有料老人ホームで計画作成担当者として働く職員は、基本的に「ケアマネージャー」と呼ばれる介護支援専門員です。ケアマネージャーは入居者さまのご家族や介護・保険機関と調整を図りながら、入居者さまに最適なケアプランを作成する職種です。 ケアマネージャーになるには、「介護支援専門員実務研修受講試験」に合格し、介護支援専門員証を取得が必要となります。

有料老人ホームの求人例

職種介護スタッフ
仕事内容有料老人ホームにて、ゲストさまに、より安全に安心にお過ごしいただくためのサポートをしていただきます。
定員70名、職員配置基準3:1に対して、2.4:1を配置しております。無理なく勤務いただける環境です。

具体例
・身体介助(食事介助、排泄介助、入浴介助)
・生活支援①(水分補給補助、居室整備、リネン交換)
・生活支援②(買い物同行、外出介助)
・介護記録作成、レクリエーションの企画・運営 など
給与月給238,000円~359,500円
※夜勤平均5回/月
資格手当・住宅手当・精勤手当・処遇改善手当含む
雇用形態正社員
勤務時間(1) 07:00~20:00の中で実働8h
(2) 17:00~10:00
※シフト制
応募資格学歴不問
PCスキル不要
必須資格:介護職員初任者研修、ヘルパー2級
社会保険各種社会保険制度あり(法令通り)
求人の特徴健康診断、育児・介護休暇、育児・介護短時間勤務制度、制服貸与、資格取得支援制度、退職金制度、夜勤時夜食補助、インフルエンザ予防接種(自己負担なし)、勤続永年表彰制度(5年以上50,000円)、福利厚生制度(リロクラブ)、各種お祝い金(資格取得祝い金、結婚祝い金、出産祝い金、お子様の小学校入学祝い金) プリセプター制度、忘年会 ・暑気払いの一部費用負担 

正社員介護スタッフの求人例です。

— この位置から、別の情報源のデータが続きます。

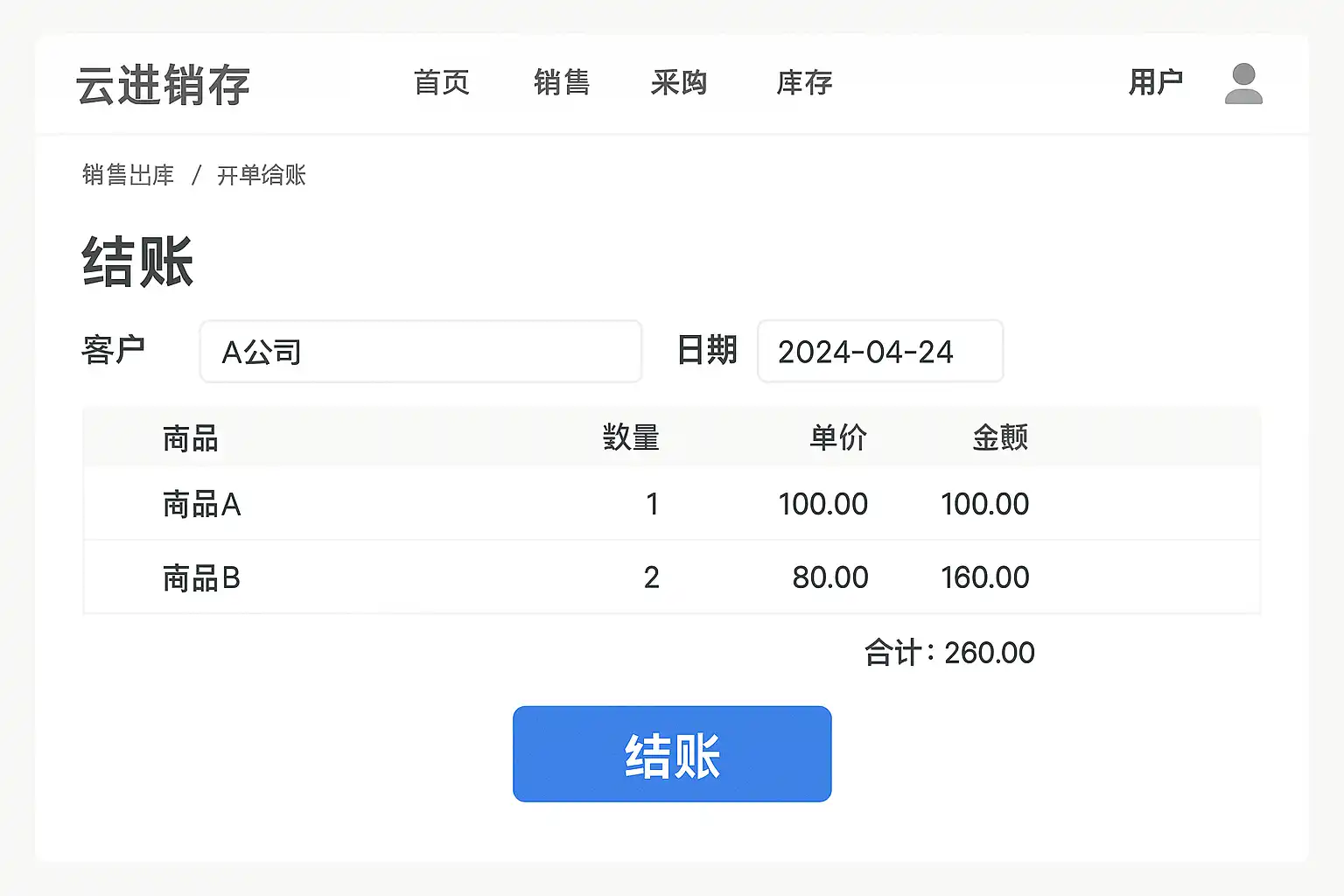Click the 金额 column header

[1000, 438]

身体介助や生活支援が主な仕事となり、早番・日勤・遅番・夜勤の4形態の勤務時間となっています。月に複数回の夜勤が発生しますが、配置基準がしっかりとしているため無理なく勤務できます。

有料老人ホームでは6職種の職員が配置されている

有料老人ホームでは、介護職員だけでなく管理者や計画作成担当者、生活相談員とさまざまな職種の職員が配置されています。各職員の仕事内容は有料老人ホームの種類や規模によってさまざまですが、入居者さまが安定した生活を送れるようサポートすることが主な役割です。今記事を参考に、有料老人ホームで働く職員の理解を深めましょう。